EDIT:I botched my original answer, here's what I actually meant:
Fractions are equivalence classes of pairs of integers subject to (a,b)=(c,d) iff ad=bc, with addition and multiplication extended from {(a,1)} as a copy of the integers by multiplication defined component-wise in general.
If we allow pairs of the form (a,0) for some integer a, we have with the multiplication axioms (a,0)=(b,0) for any a and b, and in particular all of them coincide with (0,1)(a,0)=(0,0) as multiplication is component-wise.
But (0,0)=(a,b) for every pair, so our construction gives us the trivial ring. Hence, to get a non-trivial structure, we must disallow pairs of the form (a,0), including (0,0) and that gives us the rationals.
Anyway, the above is the standard reason why 0/0 is undefined. You can actually define it, though to do that you must change some of the fundamental arithmetic properties. For a fun read, check out the following paper on the topic:
http://www2.math.su.se/~jesper/research/wheels/wheels.pdf
Original answer:
By definition (or by construction) a/b, where a and b are natural numbers, is defined to be the rational number which when multiplied by b gives you a. From this you have that 0/0=0.

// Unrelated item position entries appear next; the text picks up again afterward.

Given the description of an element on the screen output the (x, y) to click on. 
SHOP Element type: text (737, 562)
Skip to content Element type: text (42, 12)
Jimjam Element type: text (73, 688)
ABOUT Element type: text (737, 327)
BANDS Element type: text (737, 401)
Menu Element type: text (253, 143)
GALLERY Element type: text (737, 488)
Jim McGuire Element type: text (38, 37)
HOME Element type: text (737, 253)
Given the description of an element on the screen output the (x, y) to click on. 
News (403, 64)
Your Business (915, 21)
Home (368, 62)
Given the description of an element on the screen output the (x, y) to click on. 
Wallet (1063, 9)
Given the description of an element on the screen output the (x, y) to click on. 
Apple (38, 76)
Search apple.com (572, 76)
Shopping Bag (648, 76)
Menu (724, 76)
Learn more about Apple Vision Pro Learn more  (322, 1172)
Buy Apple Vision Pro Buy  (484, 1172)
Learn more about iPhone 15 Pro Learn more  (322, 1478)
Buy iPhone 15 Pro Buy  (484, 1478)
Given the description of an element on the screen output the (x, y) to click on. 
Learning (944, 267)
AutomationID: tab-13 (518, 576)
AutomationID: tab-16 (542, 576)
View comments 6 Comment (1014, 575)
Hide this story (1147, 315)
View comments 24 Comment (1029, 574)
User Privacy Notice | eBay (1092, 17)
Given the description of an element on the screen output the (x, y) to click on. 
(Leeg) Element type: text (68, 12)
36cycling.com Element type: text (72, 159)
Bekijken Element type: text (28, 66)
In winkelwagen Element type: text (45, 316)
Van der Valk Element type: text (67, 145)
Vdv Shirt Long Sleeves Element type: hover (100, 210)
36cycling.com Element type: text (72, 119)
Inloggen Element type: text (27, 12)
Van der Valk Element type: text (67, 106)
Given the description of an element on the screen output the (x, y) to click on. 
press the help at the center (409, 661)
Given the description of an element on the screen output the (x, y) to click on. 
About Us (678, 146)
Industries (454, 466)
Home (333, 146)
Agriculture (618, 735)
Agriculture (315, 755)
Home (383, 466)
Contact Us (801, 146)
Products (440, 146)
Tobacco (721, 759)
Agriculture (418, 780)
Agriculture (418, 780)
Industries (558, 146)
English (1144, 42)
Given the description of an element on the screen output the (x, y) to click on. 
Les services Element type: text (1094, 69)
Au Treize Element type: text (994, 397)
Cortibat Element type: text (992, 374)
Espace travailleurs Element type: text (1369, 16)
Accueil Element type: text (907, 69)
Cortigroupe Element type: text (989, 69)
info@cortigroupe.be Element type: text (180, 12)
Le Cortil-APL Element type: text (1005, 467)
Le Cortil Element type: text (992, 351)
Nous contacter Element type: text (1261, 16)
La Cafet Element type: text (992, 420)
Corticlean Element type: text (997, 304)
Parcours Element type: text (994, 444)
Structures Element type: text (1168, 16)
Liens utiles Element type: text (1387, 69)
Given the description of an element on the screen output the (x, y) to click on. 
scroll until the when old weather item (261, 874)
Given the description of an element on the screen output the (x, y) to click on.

Different fractions a/b and c/d are defined to be equal if ad=bc. This allows us to extend the arithmetic of the integers to an arithmetic of fractions. From this you have that 0/0=c/d for every rational number c/d since x0=0 for all x in any system where multiplication distributes over addition (proof: x0=x(0-0)=x0-x0=0).
Thus, if you allow 0/0 among your fractions, and you attempt to extend the arithmetic of the integers, all your fractions must be 0.
(note: the reason you cannot allow a/0 among your fractions is when a is not equal to 0 is because if you extend the arithmetic to where you have multiplication distributing over addition, you would have 0x=0 for all x and so the existence of a/0 is only consistent if a=0, which is the case above).